◆ What is required
Update the rows from the line containing "Click the Rohwerte (dezimal) column header" down to the line containing "coord(1014,28)" so that "frame rate" becomes "refresh rate", with everything else left the same.

Stored data entries
###

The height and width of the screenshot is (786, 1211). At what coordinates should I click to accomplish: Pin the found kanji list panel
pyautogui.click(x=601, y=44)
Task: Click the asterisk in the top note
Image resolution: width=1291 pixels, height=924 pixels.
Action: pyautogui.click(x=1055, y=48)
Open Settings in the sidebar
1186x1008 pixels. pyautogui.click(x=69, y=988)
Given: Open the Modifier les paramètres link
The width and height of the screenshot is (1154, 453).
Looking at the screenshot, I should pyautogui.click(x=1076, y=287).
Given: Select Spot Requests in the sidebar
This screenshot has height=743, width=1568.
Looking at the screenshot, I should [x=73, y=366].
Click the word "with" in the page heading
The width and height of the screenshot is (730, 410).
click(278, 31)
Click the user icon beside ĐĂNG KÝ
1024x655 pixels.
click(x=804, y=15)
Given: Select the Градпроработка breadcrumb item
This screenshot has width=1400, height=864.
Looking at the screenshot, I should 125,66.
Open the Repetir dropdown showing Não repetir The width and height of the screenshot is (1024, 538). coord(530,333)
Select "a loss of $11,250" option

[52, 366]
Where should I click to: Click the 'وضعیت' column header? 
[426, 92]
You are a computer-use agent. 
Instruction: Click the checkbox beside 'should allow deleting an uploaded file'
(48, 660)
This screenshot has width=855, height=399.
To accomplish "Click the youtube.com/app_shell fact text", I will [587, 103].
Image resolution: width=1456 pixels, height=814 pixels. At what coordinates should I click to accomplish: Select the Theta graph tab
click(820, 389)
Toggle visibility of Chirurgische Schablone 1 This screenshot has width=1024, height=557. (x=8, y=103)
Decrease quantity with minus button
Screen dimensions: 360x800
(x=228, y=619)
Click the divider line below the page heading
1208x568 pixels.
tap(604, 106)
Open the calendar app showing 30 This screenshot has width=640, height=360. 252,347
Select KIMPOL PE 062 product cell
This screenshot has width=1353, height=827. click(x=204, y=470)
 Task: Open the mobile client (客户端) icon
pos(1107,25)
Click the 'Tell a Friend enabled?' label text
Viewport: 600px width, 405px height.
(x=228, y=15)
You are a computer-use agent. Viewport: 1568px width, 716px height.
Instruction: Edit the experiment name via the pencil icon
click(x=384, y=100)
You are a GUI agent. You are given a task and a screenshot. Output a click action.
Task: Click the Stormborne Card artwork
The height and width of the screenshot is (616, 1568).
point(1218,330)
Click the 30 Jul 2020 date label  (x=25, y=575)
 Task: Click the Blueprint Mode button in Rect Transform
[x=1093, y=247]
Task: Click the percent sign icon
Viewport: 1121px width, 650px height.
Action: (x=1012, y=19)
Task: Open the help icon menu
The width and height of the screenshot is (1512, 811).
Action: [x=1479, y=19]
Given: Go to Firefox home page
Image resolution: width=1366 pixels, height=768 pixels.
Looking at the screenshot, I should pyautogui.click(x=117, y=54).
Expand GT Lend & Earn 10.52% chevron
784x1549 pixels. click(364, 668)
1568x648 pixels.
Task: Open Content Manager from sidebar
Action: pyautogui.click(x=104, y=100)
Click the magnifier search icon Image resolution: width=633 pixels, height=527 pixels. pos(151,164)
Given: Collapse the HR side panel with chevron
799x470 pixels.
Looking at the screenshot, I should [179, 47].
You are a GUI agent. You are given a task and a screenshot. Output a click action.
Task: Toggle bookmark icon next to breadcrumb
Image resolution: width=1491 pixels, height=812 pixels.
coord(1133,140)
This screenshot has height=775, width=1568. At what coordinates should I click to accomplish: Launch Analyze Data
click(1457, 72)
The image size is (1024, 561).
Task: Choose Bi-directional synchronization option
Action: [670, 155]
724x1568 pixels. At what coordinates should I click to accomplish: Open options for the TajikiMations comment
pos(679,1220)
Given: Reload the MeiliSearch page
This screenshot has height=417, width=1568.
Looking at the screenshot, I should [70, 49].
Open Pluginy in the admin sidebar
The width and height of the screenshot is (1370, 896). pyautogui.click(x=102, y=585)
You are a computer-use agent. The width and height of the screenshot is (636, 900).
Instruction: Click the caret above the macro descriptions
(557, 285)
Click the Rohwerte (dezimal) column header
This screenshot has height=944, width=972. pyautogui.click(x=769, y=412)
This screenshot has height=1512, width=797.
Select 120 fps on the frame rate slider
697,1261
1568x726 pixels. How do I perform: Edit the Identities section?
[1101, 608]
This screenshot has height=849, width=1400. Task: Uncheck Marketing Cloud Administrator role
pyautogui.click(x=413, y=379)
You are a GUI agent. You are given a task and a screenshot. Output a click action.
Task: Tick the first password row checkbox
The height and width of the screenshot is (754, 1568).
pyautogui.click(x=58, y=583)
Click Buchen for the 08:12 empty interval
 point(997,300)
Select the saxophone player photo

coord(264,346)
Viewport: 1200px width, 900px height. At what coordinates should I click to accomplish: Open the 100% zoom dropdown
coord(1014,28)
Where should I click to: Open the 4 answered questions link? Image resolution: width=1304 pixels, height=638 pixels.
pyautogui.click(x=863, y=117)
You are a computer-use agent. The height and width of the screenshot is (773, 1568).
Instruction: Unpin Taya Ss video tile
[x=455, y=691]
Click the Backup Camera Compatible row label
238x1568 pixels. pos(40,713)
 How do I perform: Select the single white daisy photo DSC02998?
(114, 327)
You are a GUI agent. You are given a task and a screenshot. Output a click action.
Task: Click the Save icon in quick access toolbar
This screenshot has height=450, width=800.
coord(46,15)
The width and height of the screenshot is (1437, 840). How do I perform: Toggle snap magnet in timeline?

###

◆ Reply to the exercise
Click the Rohwerte (dezimal) column header
This screenshot has height=944, width=972. pyautogui.click(x=769, y=412)
This screenshot has height=1512, width=797.
Select 120 fps on the refresh rate slider
697,1261
1568x726 pixels. How do I perform: Edit the Identities section?
[1101, 608]
This screenshot has height=849, width=1400. Task: Uncheck Marketing Cloud Administrator role
pyautogui.click(x=413, y=379)
You are a GUI agent. You are given a task and a screenshot. Output a click action.
Task: Tick the first password row checkbox
The height and width of the screenshot is (754, 1568).
pyautogui.click(x=58, y=583)
Click Buchen for the 08:12 empty interval
 point(997,300)
Select the saxophone player photo

coord(264,346)
Viewport: 1200px width, 900px height. At what coordinates should I click to accomplish: Open the 100% zoom dropdown
coord(1014,28)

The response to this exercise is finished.